start Article

There are several possible explanations for this puzzle. The general
argument given above is that there is a relation between the degree
of divergence of the matrix elements of higher-dimensional operators
and the position of the singularities in their Borel transform in
dimensional regularisation. The coefficients of the divergent terms
and of the renormalon singularities, however, are not universal and
may be zero in some regularisation schemes. Indeed, there is no
reason why renormalon singularities or power divergences should be
the same for all versions of the theory, since the ambiguities
related to these renormalons (or powers divergences) are spurious and
cancel in the predictions for physical quantities. It is therefore
conceivable to find some regularisation schemes in which at one-loop
order the coefficient of the quadratic divergence of the kinetic
operator happens to be zero.\footnote{If this is the case, a
quadratic divergence is likely to appear at two-loop order, since at
one-loop order the operator $\bar h_v\,(i D_\perp)^2 h_v$ mixes with
$\bar h_v\,iv\!\cdot\!D\,h_v$, which itself mixes with $\bar
h_v\,h_v$.} However, it is surprising to us that we could find only a
single regularisation scheme in which this coefficient {\it does not
vanish}. Moreover, even if one accepts this point of view one still
has to explain the absence of a renormalon pole at $u=1$ in the Borel
transform (\ref{kinBor}). A possibility would be that such a
singularity appears only when one goes beyond the bubble
approximation.

On the other hand, one may wonder whether the appearance of a
quadratic divergence in the lattice regularisation scheme is due to
the breaking of some symmetry preserved in other regularisation
schemes. In this case the invisible renormalon would be nothing more
than a lattice artefact. Examples of such broken symmetries are
Lorentz symmetry and, as a consequence, the so-called
reparametrisation invariance of the HQET \cite{luma,cino}. We note
that the breaking of reparametrisation invariance is responsible for
the fact that the renormalisation constants of the operators $\bar
h_v\,i v\cdot D\,h_v$ and $\bar h_v\,(i D_\perp)^2 h_v$ differ by a
finite term of order $\alpha_s$ in the lattice version of the HQET
\cite{mms}, whereas they are the same in the continuum version of the
theory \cite{luma}. However, reparametrisation invariance does not
forbid the mixing between the operators $\bar h_v\,(i D_\perp)^2 h_v$
and $\bar h_v\,h_v$, which is responsible for the quadratic
divergence.

end Article

# Given exercise
Please continue the passage on renormalons and quadratic divergences in the heavy-quark effective theory, starting after its last sentence. The rows after this are separate material with no link to the passage on renormalons and quadratic divergences.

start Data rows

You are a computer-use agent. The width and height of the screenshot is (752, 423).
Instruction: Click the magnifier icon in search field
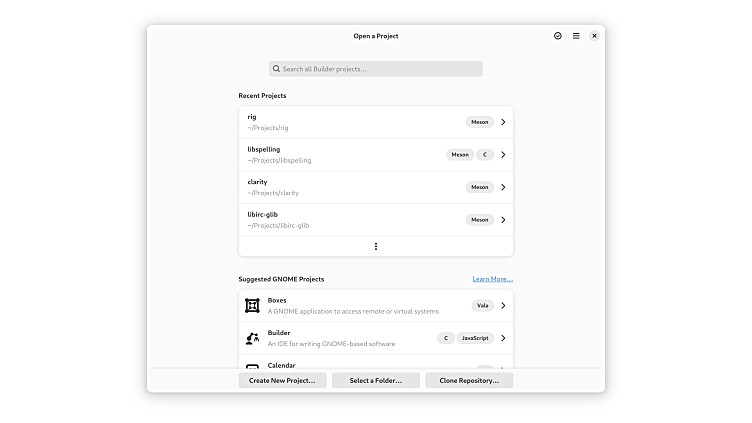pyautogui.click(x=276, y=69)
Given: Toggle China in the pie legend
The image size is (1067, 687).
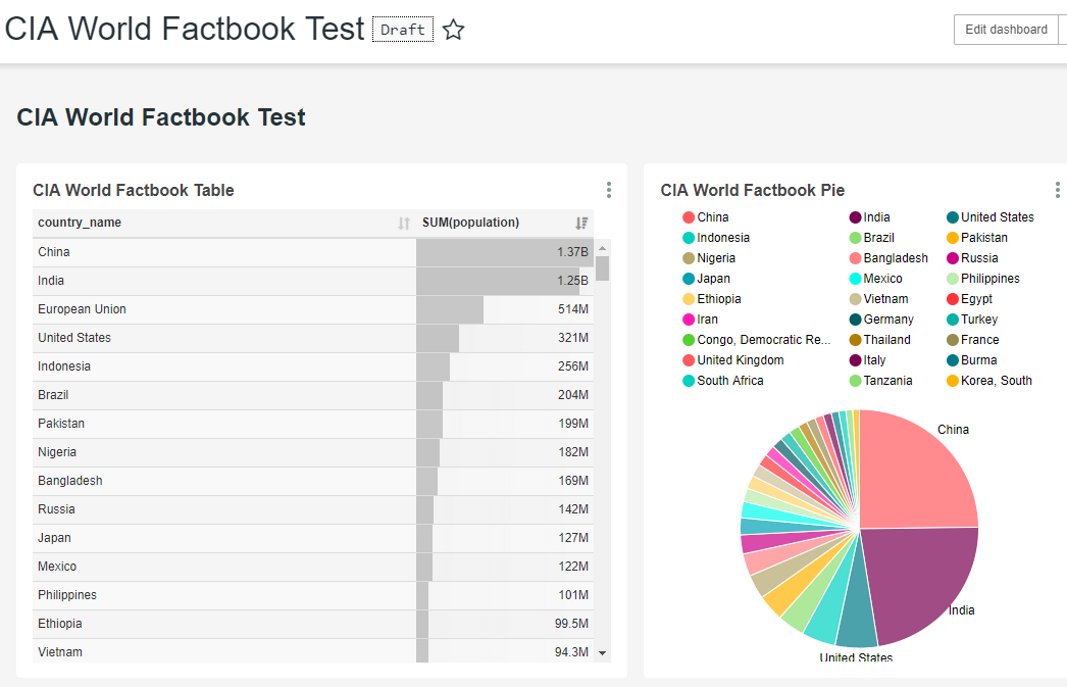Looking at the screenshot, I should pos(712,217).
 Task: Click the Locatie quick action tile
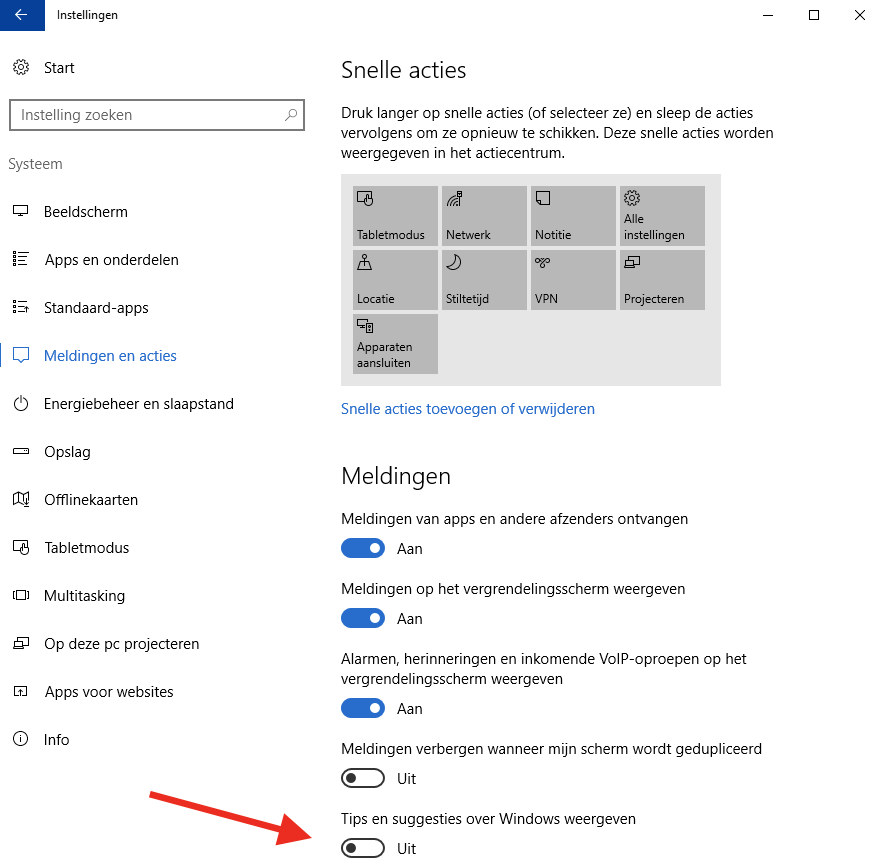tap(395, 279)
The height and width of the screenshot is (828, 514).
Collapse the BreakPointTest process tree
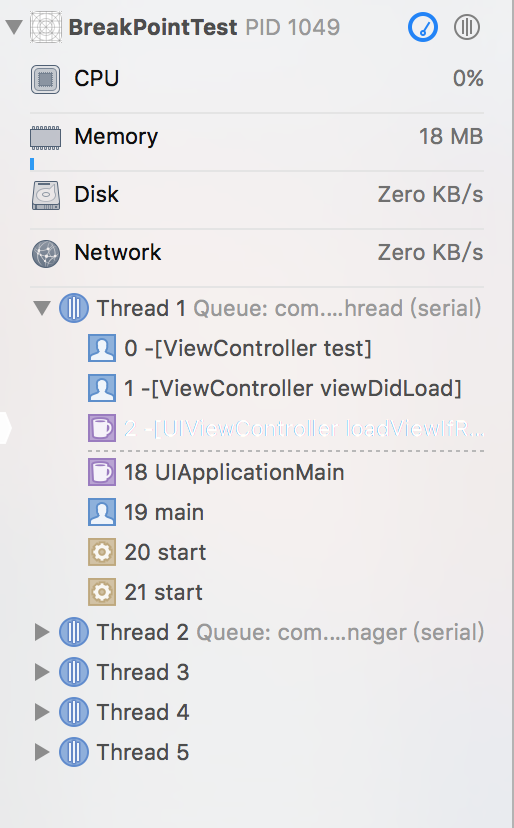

end Data rows

# Response to the exercise
This concludes our main discussion. In the following sections we
present the details of the calculations, whose results were referred
to above.


\section{Expansion of the inverse propagator}
\label{sec:exp}

Let us investigate the appearance of renormalons in the $1/m_Q$
expansion of the inverse heavy quark propagator, which is the
simplest Green function for a heavy quark. We shall generalise the
analysis of Beneke and Braun \cite{bb} by including terms of order
$1/m_Q$. We work in dimensional regularisation and adopt the bubble
approximation to investigate the singularities in the Borel plane.
For technical details of the calculation the reader is referred to
refs.~\cite{bb,ns,Bene}.

We start from the quark propagator in the full theory,
\begin{equation}\label{ftp}
   S(p,m) = {1\over\,\rlap/\!p - m - \Sigma(p,m)} \,,
\end{equation}
where $m$ denotes the bare mass, and
\begin{equation}
   \Sigma(p,m) = m\,\Sigma_1(p^2,m^2)
   + (\,\rlap/\!p - m)\,\Sigma_2(p^2,m^2)
\end{equation}
is the self-energy. We write the heavy quark momentum as $p=m_Q v+k$,
where $m_Q$ is the expansion parameter of the HQET (in general
$m_Q\ne m$), and consider $\Sigma_{1,2}\equiv\Sigma_{1,2}(k,m)$ as
functions of the residual momentum $k$. Next we define a projected
propagator $S_P(k,m_Q)$ from the relation\footnote{The authors of
ref.~\protect\cite{bb} have projected the inverse propagator instead
of the propagator itself. This procedure is not applicable if one
wants to include $1/m_Q$ corrections in the HQET.}
\begin{equation}
  {1+\rlap/v\over 2}\,S_P(k,m_Q)\equiv
  {1+\rlap/v\over 2}\,S(p,m)\,{1+\rlap/v\over 2} \,.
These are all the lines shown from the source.